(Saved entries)
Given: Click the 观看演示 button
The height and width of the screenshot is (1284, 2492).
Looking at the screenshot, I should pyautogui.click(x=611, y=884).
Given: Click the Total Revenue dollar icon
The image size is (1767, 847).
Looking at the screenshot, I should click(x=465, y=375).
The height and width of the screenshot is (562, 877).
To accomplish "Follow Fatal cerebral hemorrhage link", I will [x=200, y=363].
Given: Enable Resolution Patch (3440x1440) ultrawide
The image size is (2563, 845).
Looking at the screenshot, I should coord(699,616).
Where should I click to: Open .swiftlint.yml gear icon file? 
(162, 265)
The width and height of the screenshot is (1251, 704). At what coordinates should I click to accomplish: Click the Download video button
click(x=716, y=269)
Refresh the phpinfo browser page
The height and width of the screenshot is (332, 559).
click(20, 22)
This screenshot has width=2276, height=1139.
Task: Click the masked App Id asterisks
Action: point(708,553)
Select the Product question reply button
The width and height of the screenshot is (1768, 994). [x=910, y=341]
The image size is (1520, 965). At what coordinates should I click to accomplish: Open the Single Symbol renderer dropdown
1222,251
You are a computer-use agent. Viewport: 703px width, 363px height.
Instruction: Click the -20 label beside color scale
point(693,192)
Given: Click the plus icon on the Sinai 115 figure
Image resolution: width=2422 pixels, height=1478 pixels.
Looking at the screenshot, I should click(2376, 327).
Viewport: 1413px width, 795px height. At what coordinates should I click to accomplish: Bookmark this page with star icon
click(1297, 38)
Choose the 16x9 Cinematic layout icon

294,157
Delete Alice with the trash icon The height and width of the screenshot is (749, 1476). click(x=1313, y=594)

_TRY IT_: Take the data above and reproduce it exactly.

_TASK RESPONSE_:
Given: Click the 观看演示 button
The height and width of the screenshot is (1284, 2492).
Looking at the screenshot, I should pyautogui.click(x=611, y=884).
Given: Click the Total Revenue dollar icon
The image size is (1767, 847).
Looking at the screenshot, I should click(x=465, y=375).
The height and width of the screenshot is (562, 877).
To accomplish "Follow Fatal cerebral hemorrhage link", I will [x=200, y=363].
Given: Enable Resolution Patch (3440x1440) ultrawide
The image size is (2563, 845).
Looking at the screenshot, I should coord(699,616).
Where should I click to: Open .swiftlint.yml gear icon file? 
(162, 265)
The width and height of the screenshot is (1251, 704). At what coordinates should I click to accomplish: Click the Download video button
click(x=716, y=269)
Refresh the phpinfo browser page
The height and width of the screenshot is (332, 559).
click(20, 22)
This screenshot has width=2276, height=1139.
Task: Click the masked App Id asterisks
Action: point(708,553)
Select the Product question reply button
The width and height of the screenshot is (1768, 994). [x=910, y=341]
The image size is (1520, 965). At what coordinates should I click to accomplish: Open the Single Symbol renderer dropdown
1222,251
You are a computer-use agent. Viewport: 703px width, 363px height.
Instruction: Click the -20 label beside color scale
point(693,192)
Given: Click the plus icon on the Sinai 115 figure
Image resolution: width=2422 pixels, height=1478 pixels.
Looking at the screenshot, I should click(2376, 327).
Viewport: 1413px width, 795px height. At what coordinates should I click to accomplish: Bookmark this page with star icon
click(1297, 38)
Choose the 16x9 Cinematic layout icon

294,157
Delete Alice with the trash icon The height and width of the screenshot is (749, 1476). click(x=1313, y=594)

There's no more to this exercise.